Hay muchas personas que no están de acuerdo con esta
última circunstancia, y sostienen que Pulgarcito jamás
cometió ese robo; que, por cierto, no tuvo ningún
escrúpulo en quitarle las botas de siete leguas al
ogro porque éste las usaba solamente para perseguir
a los niños.
Estas personas aseguran saberlo de buena fuente, hasta dicen
que por haber estado comiendo y bebiendo en casa del leñador.
Aseguran que cuando Pulgarcito se calzó las botas del
ogro, partió a la corte, donde sabía que estaban
preocupados por un ejército que se hallaba a doscientas
leguas, y por el éxito de una batalla que se había
librado. Cuentan que fue a ver al rey y le dijo que si lo
deseaba, él le traería noticias del ejército
esa misma tarde. El rey le prometió una gruesa cantidad
de dinero si cumplía con este cometido.
Pulgarcito trajo las noticias esa misma tarde, y habiéndose
dado a conocer por este primer encargo, ganó todo lo
que quiso; pues el rey le pagaba generosamente por transmitir
sus órdenes al ejército; además, una
cantidad de damas le daban lo que él pidiera por traerles
noticias de sus amantes, lo que le proporcionaba sus mayores
ganancias.
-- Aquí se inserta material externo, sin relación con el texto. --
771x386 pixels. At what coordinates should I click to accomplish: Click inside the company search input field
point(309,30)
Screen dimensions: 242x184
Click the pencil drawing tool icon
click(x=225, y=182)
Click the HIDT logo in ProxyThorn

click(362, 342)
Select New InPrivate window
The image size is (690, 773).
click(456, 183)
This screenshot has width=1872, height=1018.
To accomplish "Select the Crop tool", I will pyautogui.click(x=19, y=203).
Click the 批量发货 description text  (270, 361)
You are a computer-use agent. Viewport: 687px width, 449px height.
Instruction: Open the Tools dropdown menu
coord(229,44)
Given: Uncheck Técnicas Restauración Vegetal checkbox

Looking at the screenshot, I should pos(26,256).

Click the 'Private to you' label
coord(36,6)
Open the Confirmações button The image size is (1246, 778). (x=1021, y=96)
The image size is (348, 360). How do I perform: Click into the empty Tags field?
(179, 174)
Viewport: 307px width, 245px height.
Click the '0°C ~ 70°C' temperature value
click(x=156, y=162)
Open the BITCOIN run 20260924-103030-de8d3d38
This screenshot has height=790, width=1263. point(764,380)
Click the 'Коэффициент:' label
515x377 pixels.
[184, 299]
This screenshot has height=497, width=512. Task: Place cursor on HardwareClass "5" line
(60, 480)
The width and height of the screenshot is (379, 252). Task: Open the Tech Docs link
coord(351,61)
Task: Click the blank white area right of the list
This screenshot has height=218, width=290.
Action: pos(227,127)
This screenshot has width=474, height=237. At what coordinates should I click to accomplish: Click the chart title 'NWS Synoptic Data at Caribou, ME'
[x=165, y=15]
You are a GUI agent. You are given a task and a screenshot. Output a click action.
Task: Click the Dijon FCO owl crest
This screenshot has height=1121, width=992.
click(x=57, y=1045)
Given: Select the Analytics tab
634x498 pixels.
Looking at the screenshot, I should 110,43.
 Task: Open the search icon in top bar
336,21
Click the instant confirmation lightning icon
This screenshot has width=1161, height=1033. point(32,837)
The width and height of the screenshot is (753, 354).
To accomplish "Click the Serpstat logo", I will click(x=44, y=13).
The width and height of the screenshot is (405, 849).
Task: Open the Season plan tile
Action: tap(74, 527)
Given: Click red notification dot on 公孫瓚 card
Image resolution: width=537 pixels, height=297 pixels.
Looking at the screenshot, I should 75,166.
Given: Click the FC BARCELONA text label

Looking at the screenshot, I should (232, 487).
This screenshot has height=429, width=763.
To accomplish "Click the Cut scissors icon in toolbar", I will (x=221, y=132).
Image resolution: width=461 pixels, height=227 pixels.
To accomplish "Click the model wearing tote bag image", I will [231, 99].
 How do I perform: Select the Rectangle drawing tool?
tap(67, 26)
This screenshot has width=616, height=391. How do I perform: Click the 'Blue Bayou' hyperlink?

Había algunas mujeres que le encargaban
cartas para sus maridos, pero le pagaban tan mal y representaba
tan poca cosa, que ni se dignaba tomar en cuenta lo que ganaba
por ese lado.
Después de hacer durante algún tiempo el oficio
de correo, y de haber amasado grandes bienes, regresó
donde su padre, donde la alegría de volver a verlo
es imposible de describir. Estableció a su familia
con las mayores comodidades. Compró cargos recién
creados para su padre y sus hermanos y así fue colocándolos
a todos, formando a la vez con habilidad su propia corte.